Кто-то из нас нашел уместным пошутить:
- Недаром, значит, говорят, что на будущем Всегалактическом научном конгрессе какой-нибудь из высокочтимых ученых - собратьев по разуму, подняв свои щупальца, скажет: "Земля? Ах, это та планета, на которой жил Эйнштейн!"
Нильсу Бору перевели шутку, и он устало улыбнулся.
- Скажите, профессор, - начал мой сосед. - Теперь, когда люди овладели внутриядерной энергией...
Нильс Бор поморщился.
- ...когда научились взрывать атомные бомбы...
- Это надо безусловно запретить! - твердо вставил Нильс Бор.
- ...Ясен ли теперь механизм разрушаемого атомного ядра? Помог ли в этом Эйнштейн? - закончил свой вопрос писатель.
К рассказу Александра
Казанцева
"ЗАВЕЩАНИЕ" НИЛЬСА
БОРА"
Нильс Бор с супругой среди группы писателей. Слева направо: Борис Агапов, Георгий Тушкан, Евгений Рябчиков, Леонид Соболев, Семен Кирсанов, Александр Казанцев
- Эйнштейн безусловно помог. В прошлом веке энергетические процессы велись на молекулярном уровне. Молекулы входили в различные химические соединения. При этом выделялась энергия, скажем, при горении. Атомная энергия - это энергия на более глубоком уровне проникновения в вещество. И именно на этом уровне подтвердились многие из парадоксальных принципов Эйнштейна. Но... в физике снова назревает кризис из-за "переизбытка знаний". Прежде все было ясно. Атом состоит из протонов и нейтронов в ядре и электронов в оболочке. Планетарные схемы атома поначалу удовлетворяли физиков. Но вскоре подобно опыту Майкельсона в физику стали врываться сведения о существовании каких-то неведомых элементарных частиц, для наглядной картины модели атома совсем ненужных. Поведение же старых, уже известных частиц становилось необъяснимым. Скажем, электрон проявлял двойственность, ведя себя одновременно и как частица, и как волна. Чтобы осознать все это, пришлось ввести понятие "неопределенности", найти его строгое математическое выражение. Но появляются все новые и новые частицы, удивляя необъяснимостью поведения, кратковременностью существования и неожиданными характеристиками. Кто знает, сколько их еще появится?..

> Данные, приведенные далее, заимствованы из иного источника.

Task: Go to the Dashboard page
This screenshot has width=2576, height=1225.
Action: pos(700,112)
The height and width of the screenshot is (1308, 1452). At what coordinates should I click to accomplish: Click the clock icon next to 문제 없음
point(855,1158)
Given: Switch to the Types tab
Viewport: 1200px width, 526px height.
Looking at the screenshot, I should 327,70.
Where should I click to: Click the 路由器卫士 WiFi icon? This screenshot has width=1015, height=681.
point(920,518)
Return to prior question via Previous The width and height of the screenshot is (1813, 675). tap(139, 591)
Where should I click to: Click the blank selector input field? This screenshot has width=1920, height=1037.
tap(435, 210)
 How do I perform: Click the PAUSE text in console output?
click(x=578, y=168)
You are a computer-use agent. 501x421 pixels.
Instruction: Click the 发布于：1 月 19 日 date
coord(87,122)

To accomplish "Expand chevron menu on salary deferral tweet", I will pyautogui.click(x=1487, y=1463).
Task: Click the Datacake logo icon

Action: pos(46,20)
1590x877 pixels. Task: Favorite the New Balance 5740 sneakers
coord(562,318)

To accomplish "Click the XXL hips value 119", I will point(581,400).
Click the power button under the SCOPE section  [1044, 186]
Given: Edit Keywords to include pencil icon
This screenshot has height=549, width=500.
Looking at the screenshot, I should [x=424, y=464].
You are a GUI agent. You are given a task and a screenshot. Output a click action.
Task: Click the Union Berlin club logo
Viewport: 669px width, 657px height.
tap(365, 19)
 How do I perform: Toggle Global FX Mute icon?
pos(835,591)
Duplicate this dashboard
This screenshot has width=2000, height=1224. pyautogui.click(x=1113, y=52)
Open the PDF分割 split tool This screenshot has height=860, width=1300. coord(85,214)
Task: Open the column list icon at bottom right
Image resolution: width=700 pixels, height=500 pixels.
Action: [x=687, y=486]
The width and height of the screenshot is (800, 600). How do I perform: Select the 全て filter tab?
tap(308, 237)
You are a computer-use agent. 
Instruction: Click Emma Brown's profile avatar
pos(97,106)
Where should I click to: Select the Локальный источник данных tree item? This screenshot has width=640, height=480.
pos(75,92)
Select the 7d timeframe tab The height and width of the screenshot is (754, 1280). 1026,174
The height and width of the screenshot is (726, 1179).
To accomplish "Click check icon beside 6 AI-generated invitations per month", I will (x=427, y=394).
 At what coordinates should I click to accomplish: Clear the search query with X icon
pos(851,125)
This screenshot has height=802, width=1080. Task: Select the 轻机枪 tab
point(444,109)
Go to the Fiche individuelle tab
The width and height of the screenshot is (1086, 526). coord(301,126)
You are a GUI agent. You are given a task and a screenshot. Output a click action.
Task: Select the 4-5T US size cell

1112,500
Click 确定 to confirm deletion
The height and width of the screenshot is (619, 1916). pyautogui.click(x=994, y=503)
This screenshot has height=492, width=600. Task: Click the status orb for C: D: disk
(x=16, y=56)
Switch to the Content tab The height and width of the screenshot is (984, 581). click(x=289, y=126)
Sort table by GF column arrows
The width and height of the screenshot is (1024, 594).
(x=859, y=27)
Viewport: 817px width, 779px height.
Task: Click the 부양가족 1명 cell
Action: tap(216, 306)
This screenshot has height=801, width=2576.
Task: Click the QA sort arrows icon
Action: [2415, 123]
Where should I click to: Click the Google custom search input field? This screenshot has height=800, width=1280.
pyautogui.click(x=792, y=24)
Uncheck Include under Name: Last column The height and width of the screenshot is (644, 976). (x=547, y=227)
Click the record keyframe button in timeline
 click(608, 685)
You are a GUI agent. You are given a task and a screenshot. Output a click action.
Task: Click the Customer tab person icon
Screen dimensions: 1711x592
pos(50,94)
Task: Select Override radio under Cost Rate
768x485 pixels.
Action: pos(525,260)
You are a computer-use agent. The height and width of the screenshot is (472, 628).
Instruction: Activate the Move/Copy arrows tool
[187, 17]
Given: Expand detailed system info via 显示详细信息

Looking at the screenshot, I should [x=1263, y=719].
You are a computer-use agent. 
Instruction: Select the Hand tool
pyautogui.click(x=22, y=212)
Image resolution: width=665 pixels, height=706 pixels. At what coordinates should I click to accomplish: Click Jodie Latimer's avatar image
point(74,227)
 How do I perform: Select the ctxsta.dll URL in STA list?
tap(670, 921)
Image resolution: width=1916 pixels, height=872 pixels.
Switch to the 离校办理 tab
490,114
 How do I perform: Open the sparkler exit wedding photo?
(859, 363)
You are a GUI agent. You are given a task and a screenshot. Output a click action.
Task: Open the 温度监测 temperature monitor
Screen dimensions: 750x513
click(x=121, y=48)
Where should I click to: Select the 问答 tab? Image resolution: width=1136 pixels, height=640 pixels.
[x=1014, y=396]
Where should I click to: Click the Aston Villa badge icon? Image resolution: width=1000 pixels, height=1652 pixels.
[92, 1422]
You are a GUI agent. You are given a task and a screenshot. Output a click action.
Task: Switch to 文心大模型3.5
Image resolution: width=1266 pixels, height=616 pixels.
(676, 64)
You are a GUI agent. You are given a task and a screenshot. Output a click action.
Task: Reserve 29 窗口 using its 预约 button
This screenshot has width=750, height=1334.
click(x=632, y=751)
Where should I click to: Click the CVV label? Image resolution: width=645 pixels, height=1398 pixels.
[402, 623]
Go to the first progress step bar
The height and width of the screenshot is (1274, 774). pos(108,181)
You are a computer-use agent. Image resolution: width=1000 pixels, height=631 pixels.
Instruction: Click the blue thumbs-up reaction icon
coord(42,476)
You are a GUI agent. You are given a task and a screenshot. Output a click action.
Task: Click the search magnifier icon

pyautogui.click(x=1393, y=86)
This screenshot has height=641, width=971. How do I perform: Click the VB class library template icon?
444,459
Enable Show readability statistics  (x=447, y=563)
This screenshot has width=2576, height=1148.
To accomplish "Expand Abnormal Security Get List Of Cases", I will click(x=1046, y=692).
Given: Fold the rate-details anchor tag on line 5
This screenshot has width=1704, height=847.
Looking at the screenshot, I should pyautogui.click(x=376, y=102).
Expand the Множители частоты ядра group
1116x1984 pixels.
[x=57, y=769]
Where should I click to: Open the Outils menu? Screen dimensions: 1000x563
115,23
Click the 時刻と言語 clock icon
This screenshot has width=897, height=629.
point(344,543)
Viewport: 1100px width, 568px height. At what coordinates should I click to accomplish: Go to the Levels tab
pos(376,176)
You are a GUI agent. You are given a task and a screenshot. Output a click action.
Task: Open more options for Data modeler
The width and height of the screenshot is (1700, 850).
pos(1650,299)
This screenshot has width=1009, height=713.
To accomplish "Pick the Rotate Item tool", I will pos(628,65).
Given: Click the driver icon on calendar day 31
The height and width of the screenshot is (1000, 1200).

- Профессор, может быть, элементарные частицы в свою очередь состоят из каких-либо более мелких "кирпичиков"? Что, если электрон действительно неисчерпаем? - был задан Нильсу Бору вопрос.
- Познания действительно неисчерпаемы, в том числе и в отношении элементарных частиц. Но чтобы понять и объяснить то, что лежит в основе этой неисчерпаемости, нужны новые "безумные идеи". Прежние теперь уже кажутся само собой разумеющимися. Впрочем, дело не в опровержении старых идей, а в том, чтобы старые теории были верными в частном случае, как это произошло с теорией относительности, включившей в себя классическую механику Ньютона и максвелловскую теорию электромагнитного поля, верных при малых скоростях движения, несопоставимых со световыми.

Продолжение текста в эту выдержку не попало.